Jayne Ann Krentz just got totally served. Your heroine is super sensitive, psychic, won’t eat anything with a face, and tries to do good for others? Joss Ware will see that and raise you with single motherhood, a deep need to save the souls of zombies, and surviving the apocalypse. As an infant. Let’s go.
I should hate this book, it has almost everything I dislike in romance thrown into a blender. But I really enjoyed it. Joss Ware may have converted me to paranormals with stupidly stubborn heroines all by herself. Let’s see – take one part Internet Pioneer, one part Old Guy That Hangs Out On His Porch, one part Lightning Lad and you’ve got Theo. He’s 80ish (he looks 30ish) and is looking for love or the return of MMO gaming. Maybe even both. Oh, and he’s dead. But not a vampire. Or a zombie.
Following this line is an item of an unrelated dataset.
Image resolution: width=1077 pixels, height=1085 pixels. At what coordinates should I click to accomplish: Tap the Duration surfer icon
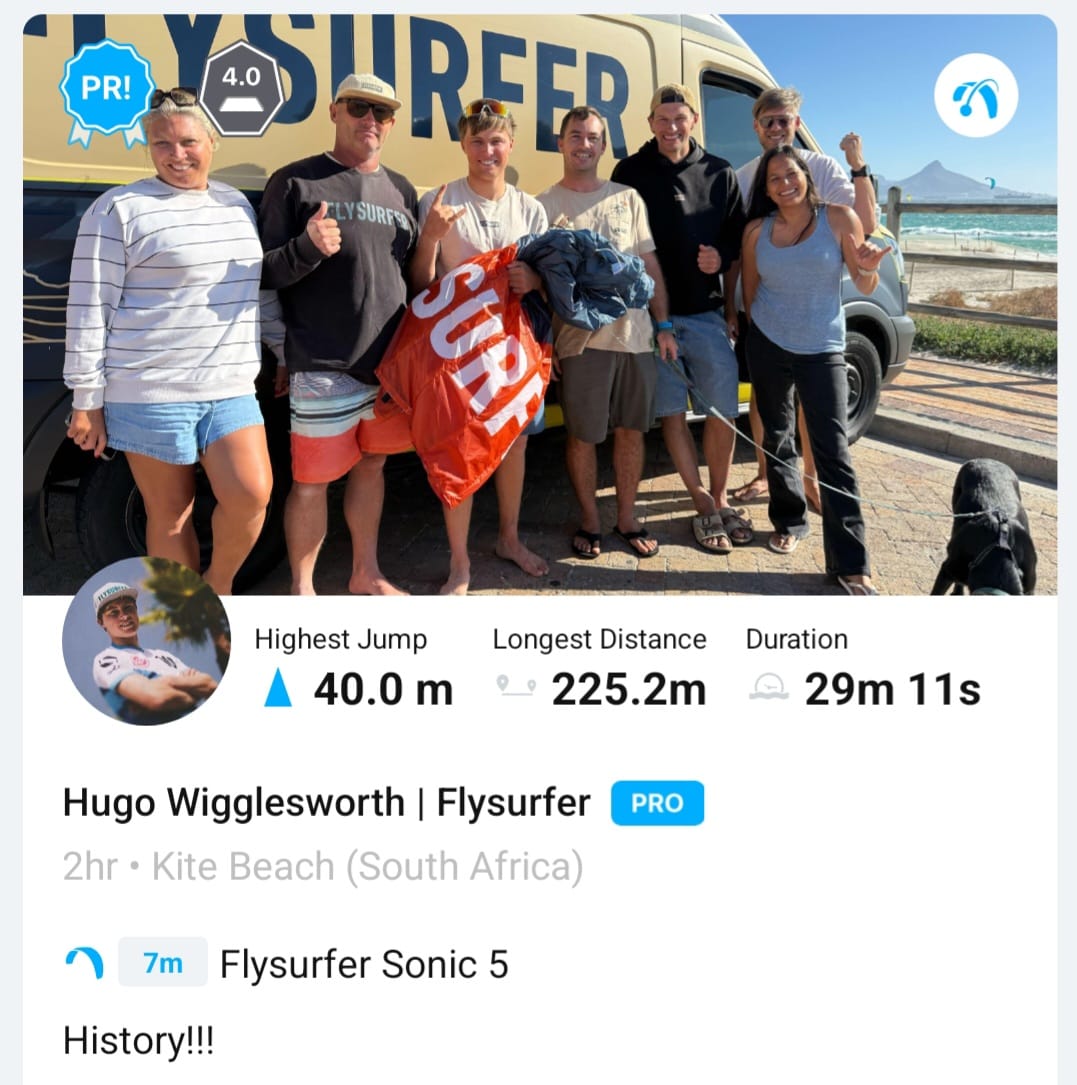[x=769, y=687]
There are no vampires here, so move along if that’s your thing.
He’s dead, then he’s not dead, and in the process of not actually dying he meets Serena. (Hereafter the Krentz-Heroine-Slayer to me) Serena is 50ish, looks 30ish, and enjoys long walks out past the protective gates of the compound to save the souls of the misunderstood zombies. You might know zombies as smelly, nasty, undead creatures out to rip anything human to shreds and eat it, but Serena can see inside them to their human soul. It’s kind of a mystery where all these zombies are coming from. Apparently, a few books ago, there was this group of loonies who decided to become immortal. Becoming immortal required the rising of the Island of Atlantis, which killed 90% of the world’s population and knocked the earth off it’s axis. I guess they succeeded, although why you’d want to be immortal in a world without pizza delivery is beyond me.
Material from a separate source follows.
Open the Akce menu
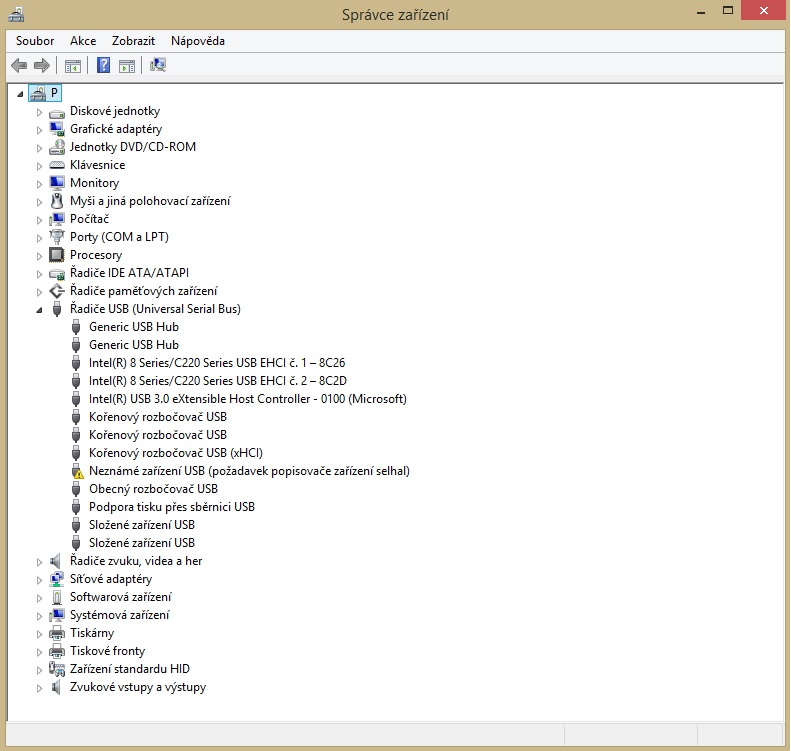 pos(83,41)
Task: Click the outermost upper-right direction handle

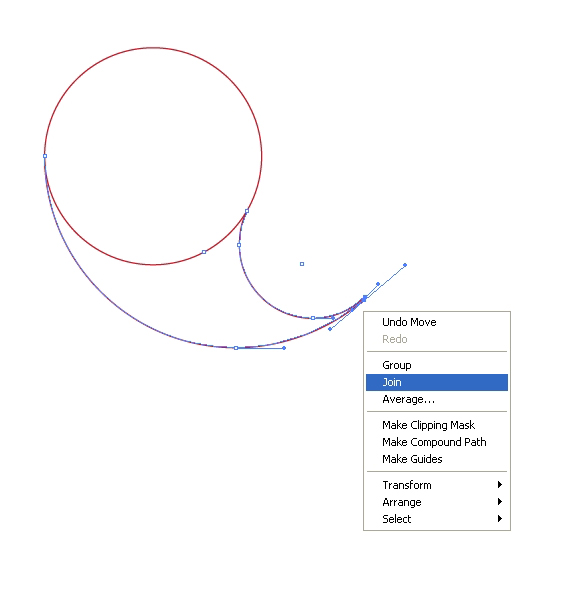Action: (x=405, y=265)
Theo and his pals are trying to restore the internet to bring the Immortal Ones to justice some 50 years after the big kill. At night, zombies wander the land to drag off blondes and munch on brunettes (really) while searching for some dude named Remington Truth. Bounty hunters destroy computers, people live in tightly isolated and guarded settlements, and some select people manage to find gas for Hummers. And old jeans. 50 year old jeans. I started to do the math on gas in reserve tanks, times number of Hummers used, times conveyance of same, and I just gave up. Some lucky people have Hummers with gas. Got it. (Plus, light bulbs! No, I need to stop thinking about that.)
The strongest thing going for Night Betrayed is the recognition that a guy who’s been around for a hundred or so years and a girl who is in her twenties aren’t going to have much to talk about. When Theo meets Serena he realizes that he needed an older woman in his life. Joss Ware does a decent job of setting the mood. (One character, Vonnie, made me think about what my own tween would endure if 90% of the planet died tomorrow.) She’s not afraid to kill characters off. She’s not afraid to acknowledge that the selfish prevail far more often than the generous. Although Night Betrayed was my first book in this ongoing series it stood on it’s own feet well enough. While I don’t feel a need to go back and read the prior books I am definitely interested in finding out what happens next.
*If the wait is long enough I might decide to catch up on the series just to find out more about this girl Remy. She shows up in the middle of the book for no apparent reason, gets raped a fair amount and ends unresolved. The rape, however, is not graphic or detailed and the rapists are quickly dealt with. All of the detailed sex in this book is by consent. While I personally don’t care about Serena’s labia, Theo does. A lot.